Norwich is a pretty exciting city when it comes to this year's General Election. Both seats are very competitive and it will be hard to predict the outcomes…but I'll try anyway! To start with, the council seats in the city begin to show the unique nature of politics in Norwich. Of the 16 Norfolk County Council seats which are fully within the two Parliamentary constituency boundaries the Greens lead with 6 with Labour and the Conservatives behind with 4 each. And on the Norwich City Council the Greens hold 13 seats and form the opposition to Labour's minority administration, who have 15 councillors in their group. The Liberal Democrats have 6 councillors and the Conservatives 5.
To complicate matters further the Conservatives won the Norwich North by-election which was triggered because the Labour MP Ian Gibson stood down. Gibson had been letting his daughter use his second home as her main residence and claiming for her bills, council and mortgage interest on his expenses. He then sold the flat to her at half the market value. Gibson was deselected as a Labour candidate and so he then resigned with immediate effect. Because of the circumstances it was always going to be tough for Labour to hold this in the by-election but the swing of 16.5% which the Conservative Chloe Smith achieved to become the new MP was way and beyond what she required. Smith is now defending an altered Norwich North and the boundary changes have gone against her. The loss of a couple of rural wards to the new Broadland constituency has resulted in an increased notional Labour majority, but Smith still needs only half the swing she managed in the by-election. Although Labour dominate in the city wards of this seat, it will be the rural wards to the North of Norwich which will help the Conservatives in their bid to hold onto this seat at the General Election. This is certainly going to be close but with the expenses scandal emerging as a campaign issue it's going to be tough for the former councillor John Cook to win this race for Labour. I can see Smith hanging on in May but she'll have to work hard to keep hold of what is likely to be a marginal seat in future elections; Tory 'Gain'.

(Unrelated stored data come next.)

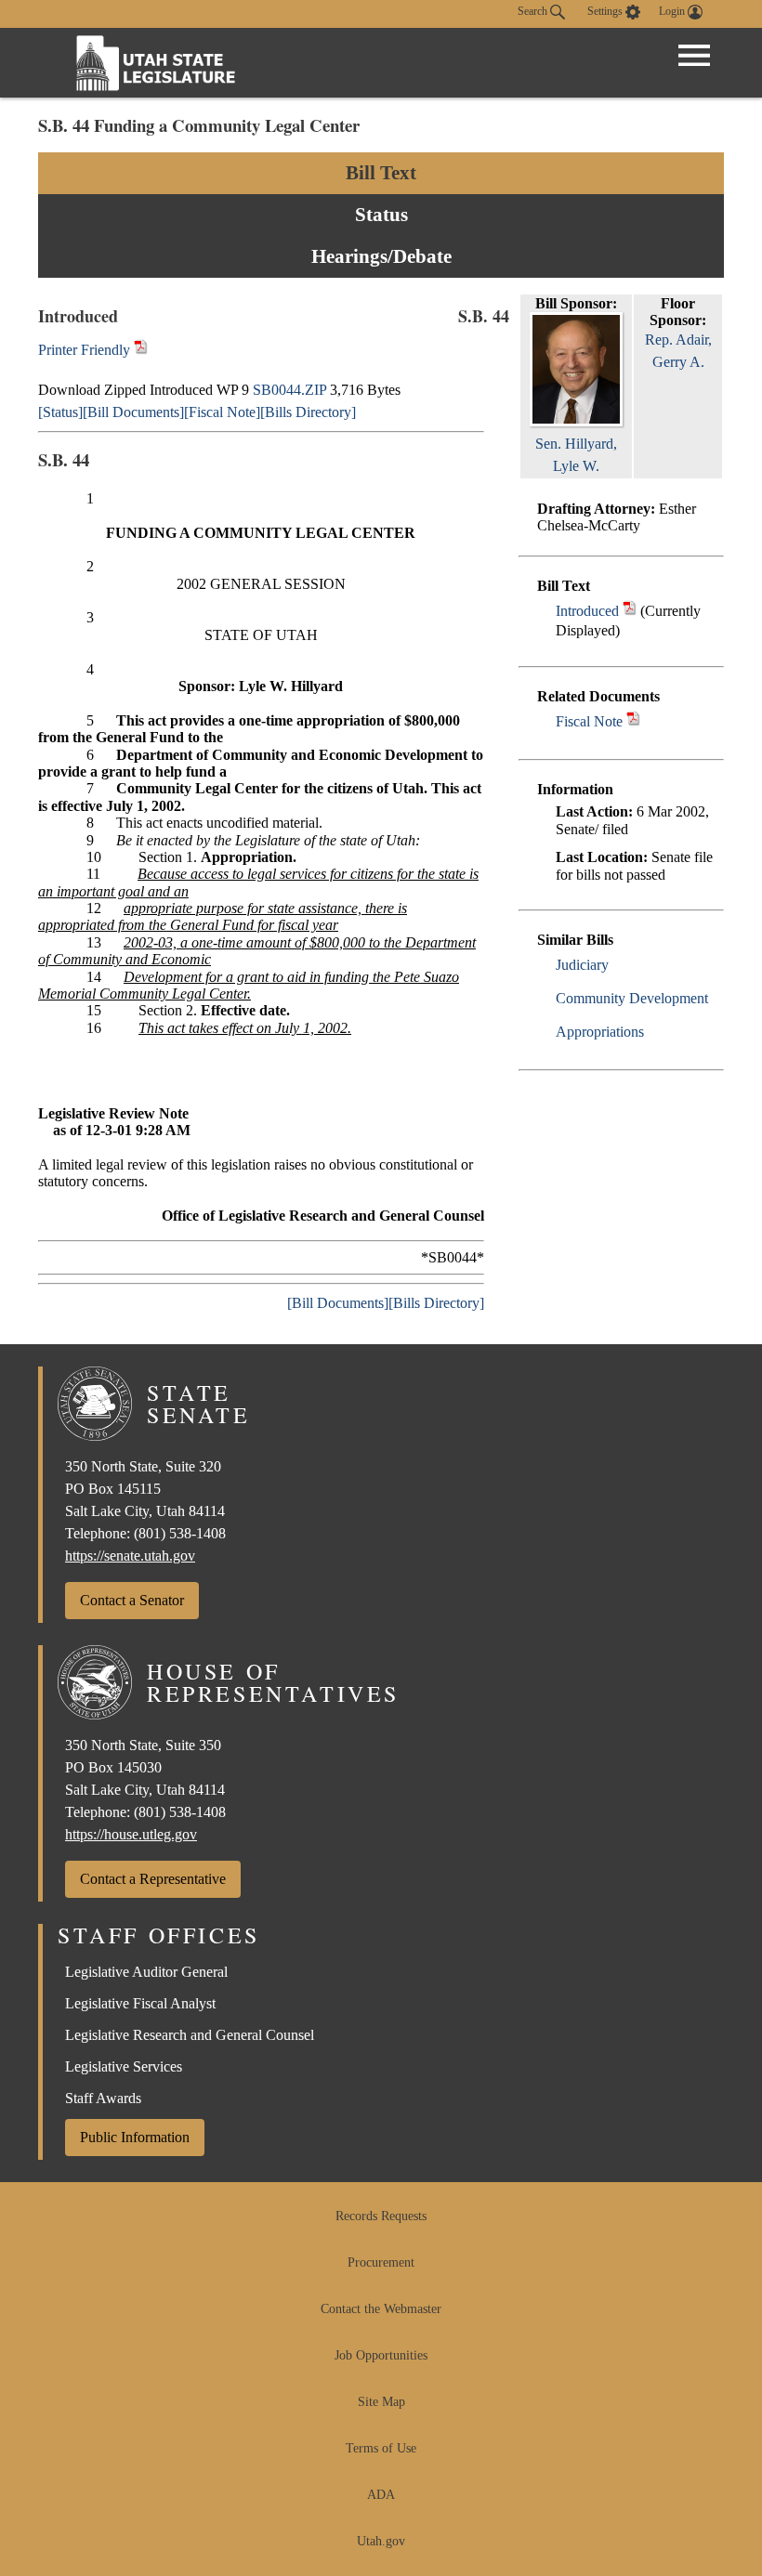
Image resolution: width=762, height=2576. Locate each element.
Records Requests (381, 2216)
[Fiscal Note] (222, 412)
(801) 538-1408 (180, 1533)
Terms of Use (381, 2448)
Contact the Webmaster (381, 2309)
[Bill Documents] (133, 412)
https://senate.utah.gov (130, 1555)
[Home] (156, 63)
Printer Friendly (86, 350)
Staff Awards (103, 2098)
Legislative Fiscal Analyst (140, 2003)
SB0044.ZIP (289, 390)
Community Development (632, 998)
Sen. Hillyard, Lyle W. (576, 455)
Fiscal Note (589, 721)
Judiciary (582, 965)
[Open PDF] (630, 611)
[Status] (60, 412)
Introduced (587, 611)
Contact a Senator (132, 1600)
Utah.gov (381, 2541)
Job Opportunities (381, 2355)
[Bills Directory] (308, 412)
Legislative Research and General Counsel (189, 2035)
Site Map (381, 2402)
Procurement (381, 2262)
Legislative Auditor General (146, 1972)
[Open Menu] (694, 56)
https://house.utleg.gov (131, 1834)
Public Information (135, 2137)
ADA (381, 2495)
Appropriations (600, 1032)
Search (534, 11)
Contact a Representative (153, 1879)
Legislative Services (123, 2066)
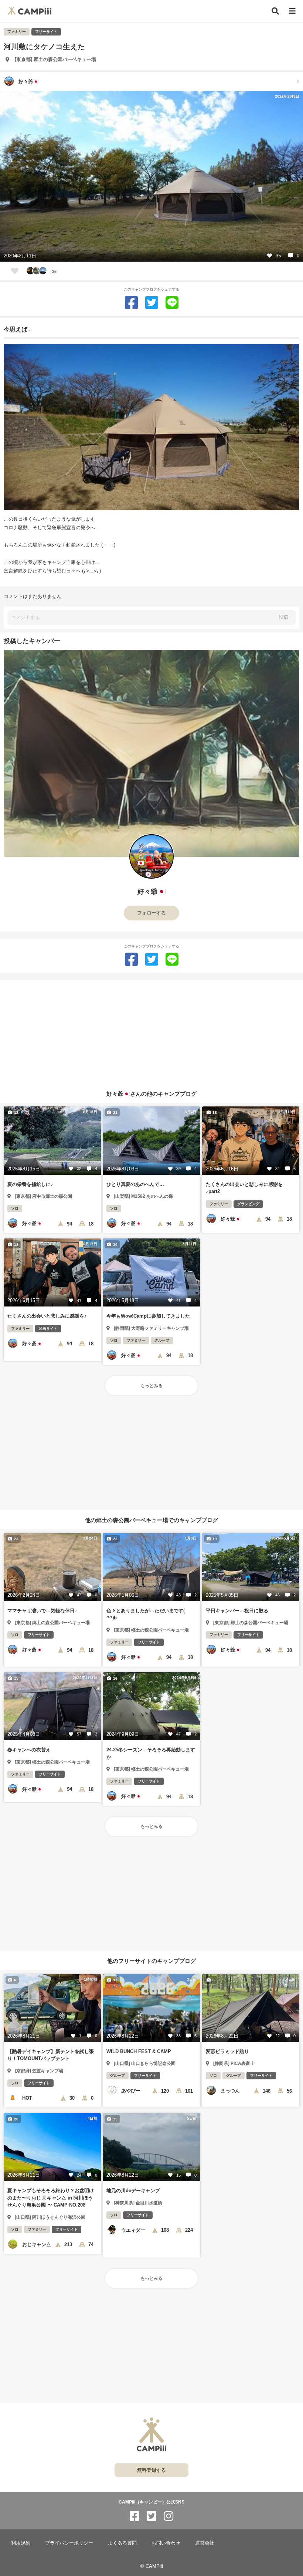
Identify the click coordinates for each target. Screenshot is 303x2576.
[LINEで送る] (172, 302)
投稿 (283, 617)
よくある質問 (122, 2543)
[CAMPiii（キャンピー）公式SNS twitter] (151, 2516)
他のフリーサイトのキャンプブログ (151, 1961)
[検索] (275, 11)
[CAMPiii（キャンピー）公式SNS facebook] (134, 2516)
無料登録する (151, 2470)
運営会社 (204, 2543)
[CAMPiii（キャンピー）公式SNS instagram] (168, 2516)
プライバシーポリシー (69, 2543)
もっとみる (151, 1385)
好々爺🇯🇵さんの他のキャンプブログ (151, 1093)
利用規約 (20, 2543)
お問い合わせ (166, 2543)
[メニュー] (292, 11)
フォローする (151, 913)
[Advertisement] (151, 1032)
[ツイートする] (151, 302)
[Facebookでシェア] (131, 302)
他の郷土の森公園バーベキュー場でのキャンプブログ (151, 1520)
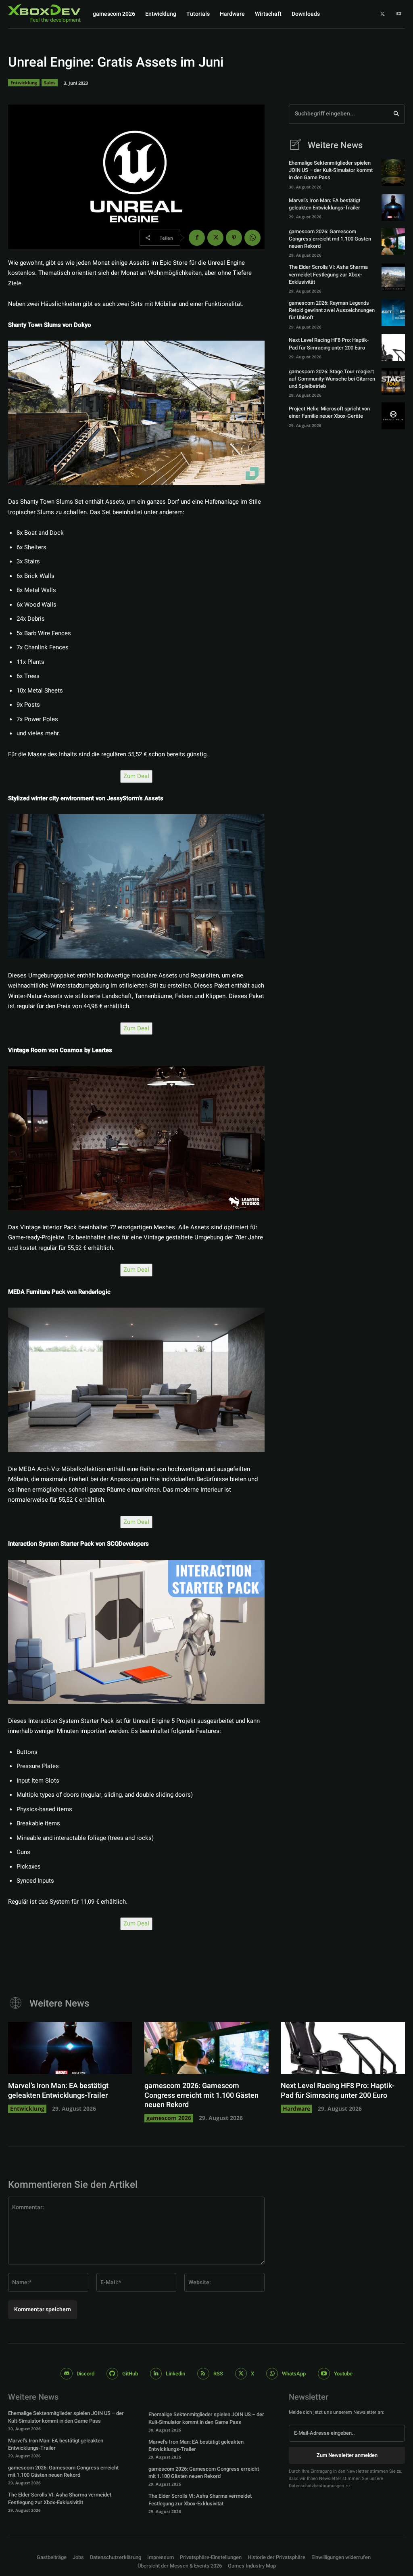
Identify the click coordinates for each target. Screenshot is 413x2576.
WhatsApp (294, 2373)
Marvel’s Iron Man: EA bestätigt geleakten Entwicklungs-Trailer (324, 204)
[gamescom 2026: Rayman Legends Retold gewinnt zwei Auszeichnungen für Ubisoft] (393, 312)
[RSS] (203, 2373)
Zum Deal (136, 776)
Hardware (296, 2108)
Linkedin (175, 2373)
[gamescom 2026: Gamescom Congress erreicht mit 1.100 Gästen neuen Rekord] (393, 241)
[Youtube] (399, 14)
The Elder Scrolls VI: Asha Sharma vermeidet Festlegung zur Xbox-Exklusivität (328, 274)
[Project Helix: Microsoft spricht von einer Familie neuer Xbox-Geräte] (393, 415)
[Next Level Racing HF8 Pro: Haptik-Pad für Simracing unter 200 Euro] (393, 347)
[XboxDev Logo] (44, 13)
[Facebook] (197, 238)
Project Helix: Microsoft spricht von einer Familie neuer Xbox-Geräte (329, 412)
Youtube (343, 2373)
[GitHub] (112, 2373)
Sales (49, 83)
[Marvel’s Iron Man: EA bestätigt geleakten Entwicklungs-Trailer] (393, 207)
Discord (85, 2373)
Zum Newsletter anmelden (347, 2455)
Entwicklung (23, 83)
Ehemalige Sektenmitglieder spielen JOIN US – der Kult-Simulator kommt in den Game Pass (331, 170)
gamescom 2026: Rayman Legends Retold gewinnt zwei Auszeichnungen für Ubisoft (332, 310)
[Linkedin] (156, 2373)
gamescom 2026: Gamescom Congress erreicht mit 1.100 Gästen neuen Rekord (330, 239)
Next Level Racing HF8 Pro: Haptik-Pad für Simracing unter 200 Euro (329, 343)
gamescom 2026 (168, 2118)
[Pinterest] (234, 238)
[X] (383, 14)
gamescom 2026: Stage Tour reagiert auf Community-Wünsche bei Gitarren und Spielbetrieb (332, 379)
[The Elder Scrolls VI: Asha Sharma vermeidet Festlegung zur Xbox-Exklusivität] (393, 277)
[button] (211, 2557)
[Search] (396, 114)
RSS (218, 2373)
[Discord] (66, 2373)
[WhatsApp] (252, 238)
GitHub (130, 2373)
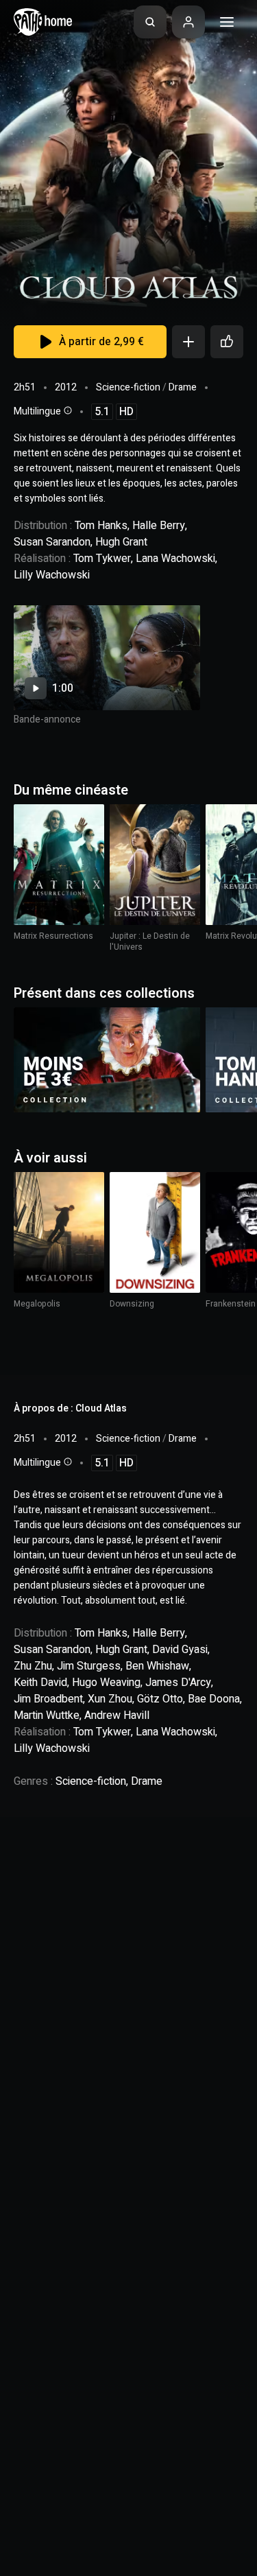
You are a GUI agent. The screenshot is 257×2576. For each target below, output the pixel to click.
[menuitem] (150, 21)
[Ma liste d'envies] (188, 341)
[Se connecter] (188, 21)
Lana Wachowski (175, 558)
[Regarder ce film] (107, 657)
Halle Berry (158, 525)
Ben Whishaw (157, 1666)
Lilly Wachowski (52, 575)
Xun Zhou (110, 1699)
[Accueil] (43, 22)
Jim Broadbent (48, 1699)
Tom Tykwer (102, 558)
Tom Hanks (101, 525)
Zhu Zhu (33, 1666)
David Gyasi (180, 1649)
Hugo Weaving (106, 1682)
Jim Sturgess (89, 1666)
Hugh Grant (121, 542)
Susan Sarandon (52, 542)
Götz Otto (160, 1699)
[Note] (226, 341)
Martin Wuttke (46, 1715)
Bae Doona (214, 1699)
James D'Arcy (178, 1682)
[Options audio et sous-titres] (66, 410)
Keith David (40, 1682)
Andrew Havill (116, 1715)
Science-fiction (128, 387)
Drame (183, 387)
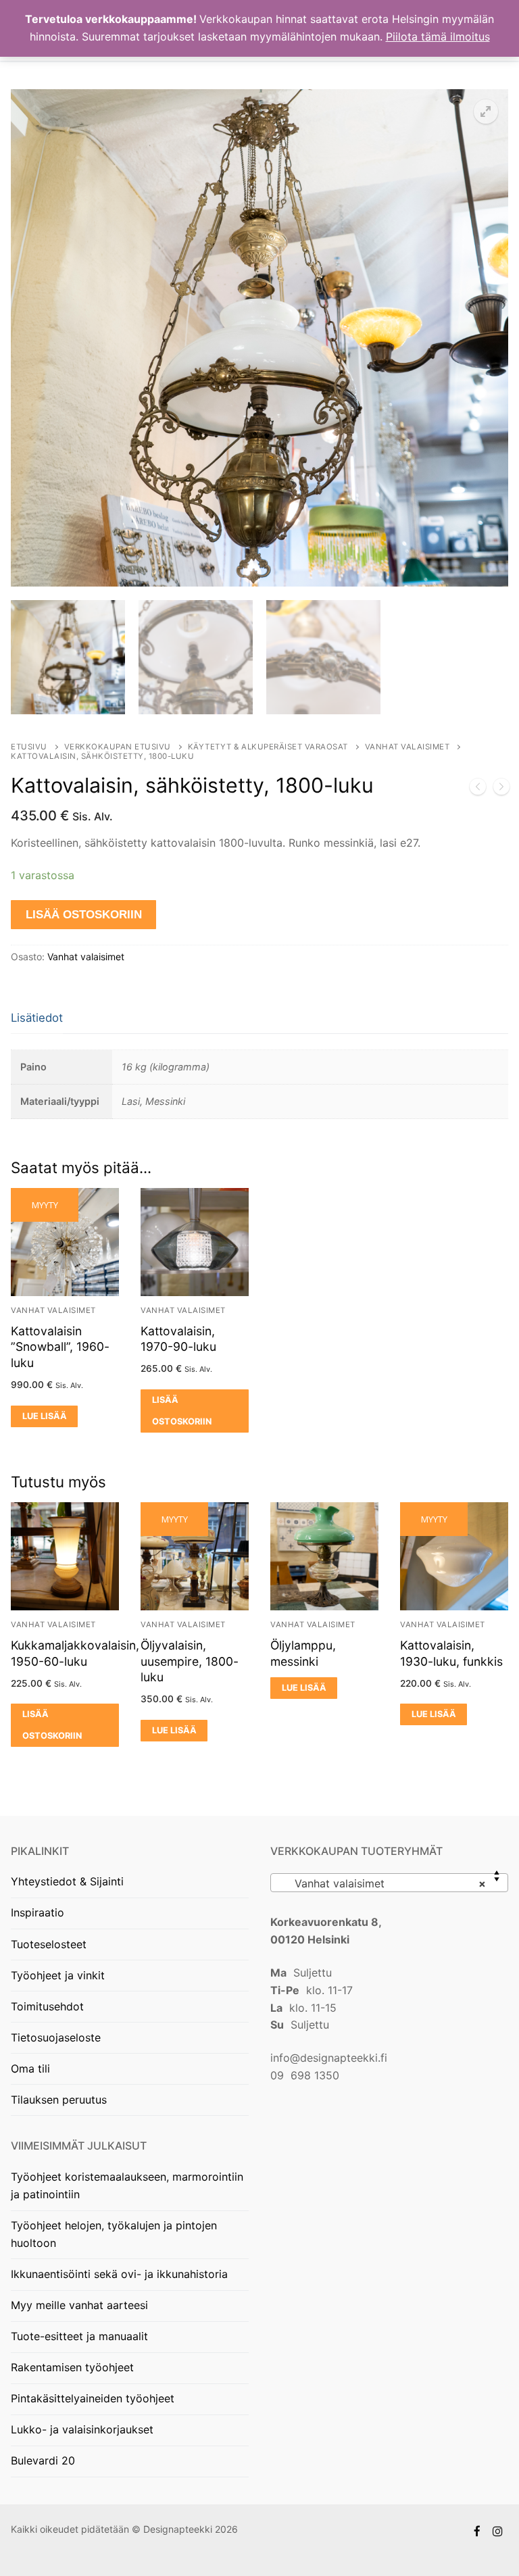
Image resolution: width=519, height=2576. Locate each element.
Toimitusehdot (47, 2006)
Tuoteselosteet (48, 1944)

If you just look at the numbers Norwich South looks like the much harder seat for Labour to hold. However, this is another genuinely unique seat in which the national swing will struggle to predict the correct outcome. In theory, Charles Clarke should be in serious danger of losing his seat to the Lib Dems. But a recent constituency poll (by a reputable company) indicates he is cruising to victory and the Lib Dems could end up in fourth place! Although I think the actual result will be a lot closer than that snapshot suggests, it does aptly illustrate the strange dynamic in the constituency. The Greens are the party in the ascendancy in Norwich South and they hold 13 of the 27 City Council seats as well as a majority of the County Council seats in this constituency. This is one of the Green Party's top targets and they have selected their Deputy Leader, and Norwich Councillor, Adrian Ramsay for his second run in this seat. This is all bad news for the Lib Dem PPC Simon Wight, who is probably on a damage limitation mission. The Conservatives are sticking with their 2005 candidate Antony Little, but their numbers are thin on the ground in this constituency and they are likely to divert resources to holding Norwich North. So I expect this all to leave Charles Clarke as the MP for a seat he has represented since 1997. It's worth remembering in all this that the former Home Secretary will enjoy name recognition and he has been a stanch critic of Gordon Brown from the backbenches. This is likely to keep his vote hovering above the dogfight between the other parties for now, but in the future he can expect the Greens to emerge as his main competition; Labour Hold.